The struggle we create
The struggle we create
Many of us can relate to life being a struggle at one time or another. For some it may occur sporadically, yet for others their whole life may appear to be one big uphill battle.
The pressures of life are forever present and for many are getting more intense as time goes on, causing a great deal of stress and unease in ourselves that then flows into our families and all others we are associated with.
But is this internal struggle, if we may call it that, something coming from outside of ourselves that we have no control over – or, as the name suggests, a struggle that comes from within… a struggle that we have created?
For many of us the struggle is embedded into our way of being, especially if we are raised by parents who have struggled their way through and made a decent life for themselves, and who think that it was because of the struggle they endured that they were rewarded – therefore justifying the hardship they placed upon themselves. This then becomes an ideal that is passed on from generation to generation.
“Bite off more than you can chew and then chew like hell” is a saying I often heard as a child from my father. This saying had a lot more of an impact on me when I was looking to buy my own home and was worried about the mortgage. I’m not afraid of hard work, but to feel trapped and have a constant pressure on oneself to be able to make deadlines didn’t sit well with me.
Perhaps this struggle mentality comes from the Great Depression days when life was tough and we did have to go without a lot of the luxuries we can now take for granted.
But this struggle we face isn’t only focussed on our financial situation. It is a behavioural characteristic we play out.
The struggle is something we pride ourselves on. We can have an enormous job list to complete and when that list is accomplished it gives us reason to celebrate what we have just completed. But during this process do we stay true to ourselves or do we get caught up in the overwhelm of the situation and our only focus becomes getting the job done?

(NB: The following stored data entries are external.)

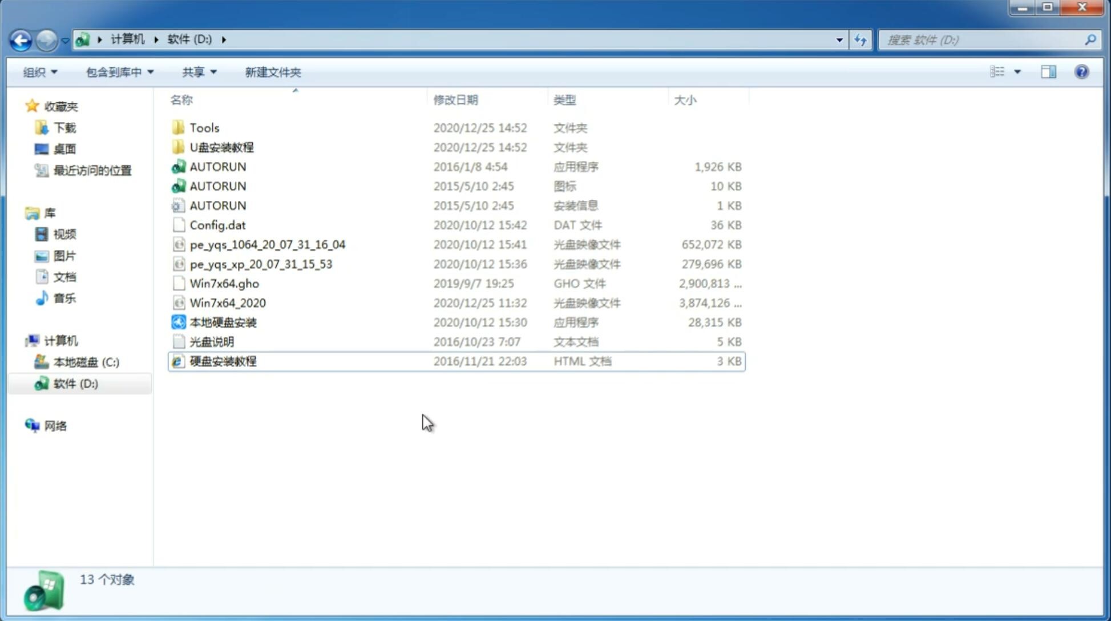Viewport: 1111px width, 621px height.
Task: Open the Tools folder
Action: pos(203,127)
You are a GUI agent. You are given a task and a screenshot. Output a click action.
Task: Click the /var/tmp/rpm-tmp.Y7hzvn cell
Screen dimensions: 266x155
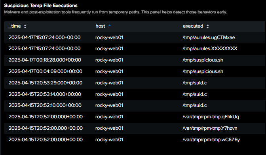210,128
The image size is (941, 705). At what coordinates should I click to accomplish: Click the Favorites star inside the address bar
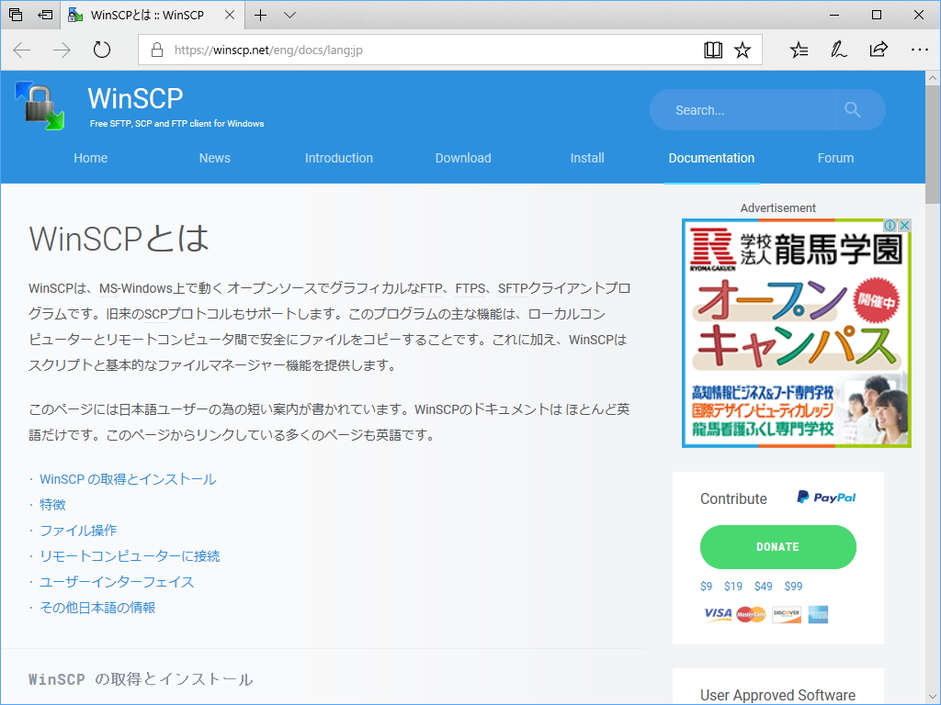pyautogui.click(x=744, y=50)
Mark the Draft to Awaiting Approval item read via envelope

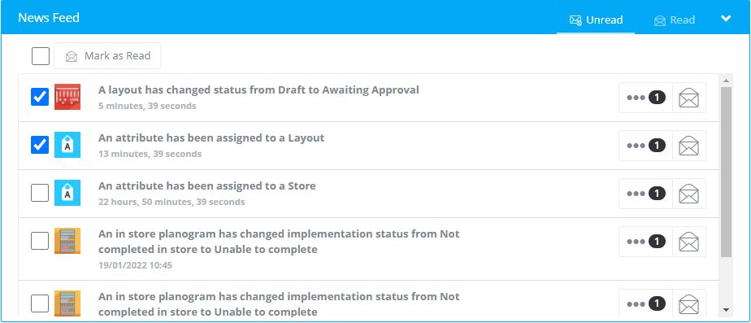688,98
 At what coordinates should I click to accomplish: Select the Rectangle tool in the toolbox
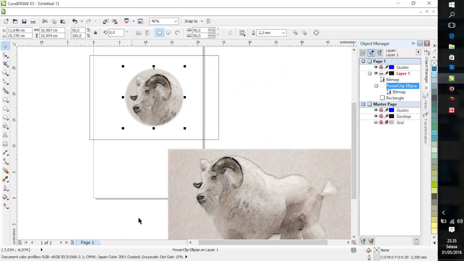[5, 100]
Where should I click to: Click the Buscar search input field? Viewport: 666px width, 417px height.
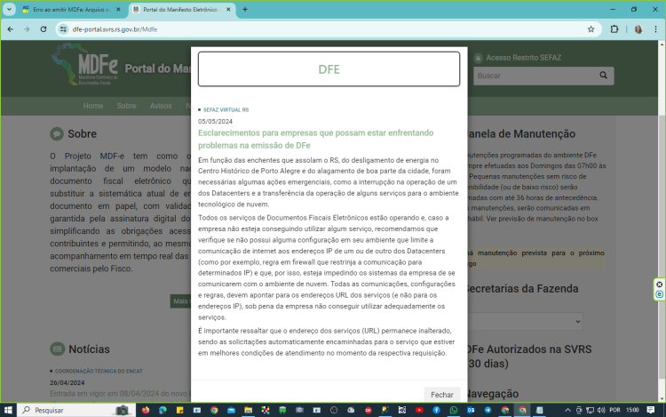(535, 76)
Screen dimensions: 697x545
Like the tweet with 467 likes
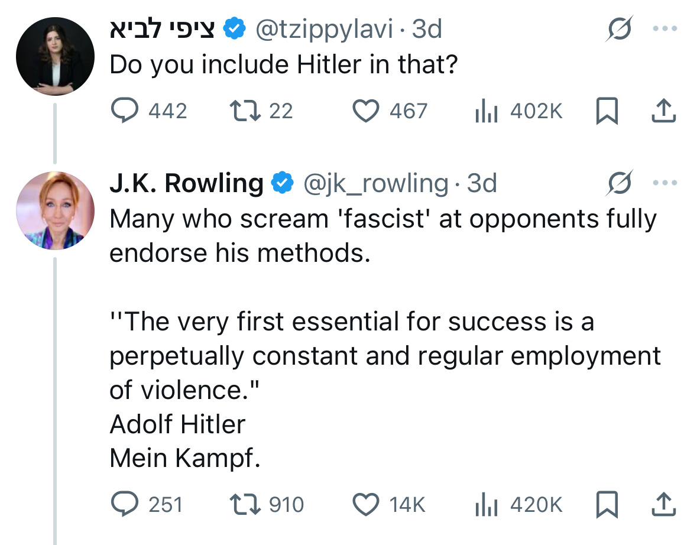(366, 111)
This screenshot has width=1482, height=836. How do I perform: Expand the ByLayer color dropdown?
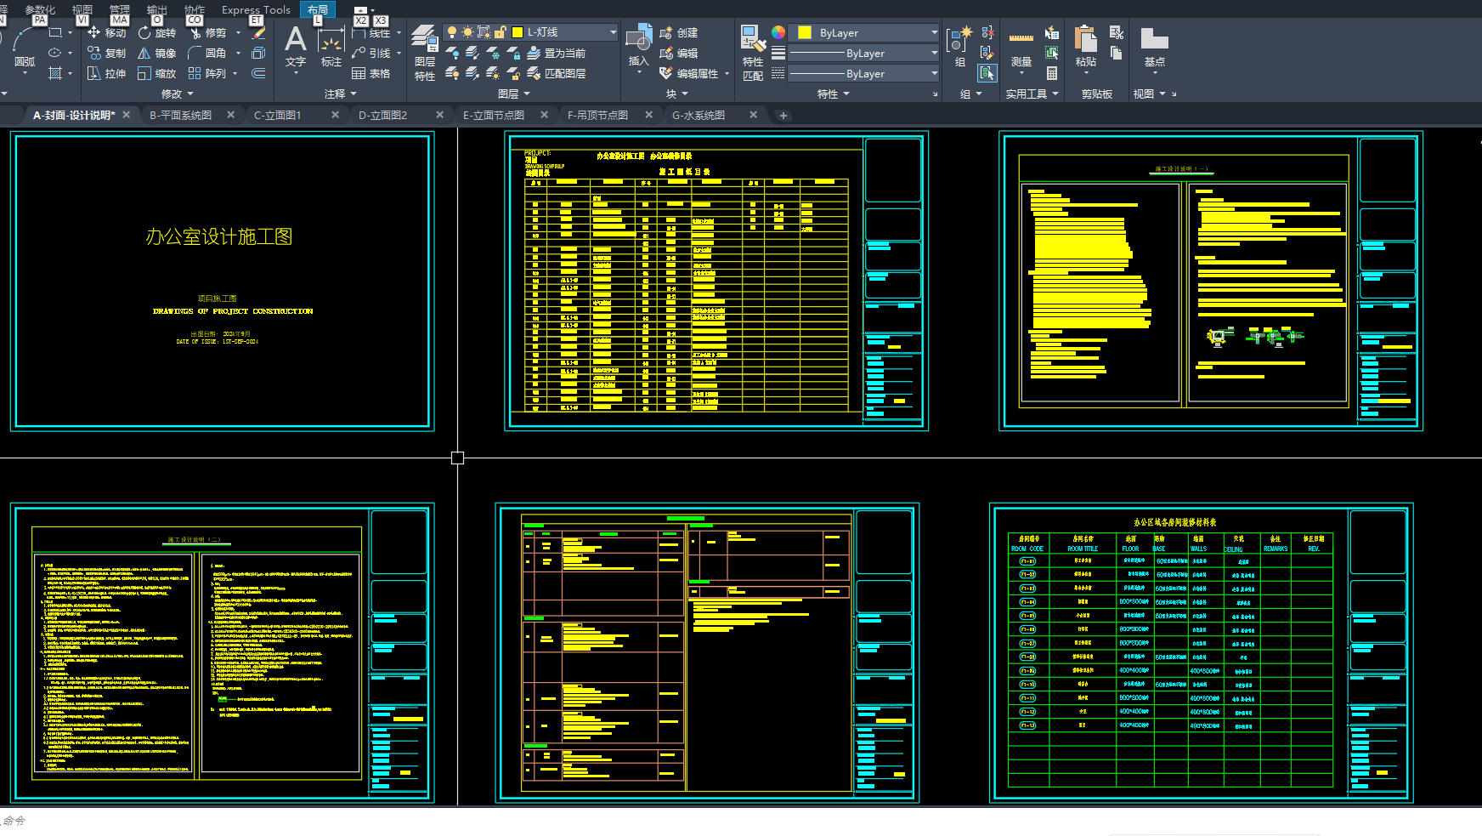point(934,33)
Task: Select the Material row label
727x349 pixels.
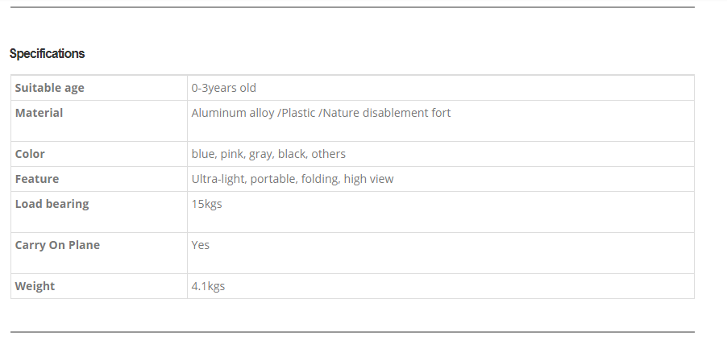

We are like racehorses with blinkers on – the only thing we can see is getting through the struggle we have created. It is quite easy in these times to forget about the impact we are having on our bodies and own state of being, let alone those around us.
But it is not just work that we create a struggle out of. We are masters at making mountains out of molehills. It might be that we have to do the shopping, look after the children, do the washing, cooking – simple everyday activities… we can turn all of this into a struggle and a burden.
But what do we get out of the struggle?
During the struggle it feels constricted, like there is no room to breathe and that all our attention needs to be placed on what must be done. When we finally achieve all that must be accomplished there is
- relief – “it’s finally over!”
- recognition – “do you see all that I have done?”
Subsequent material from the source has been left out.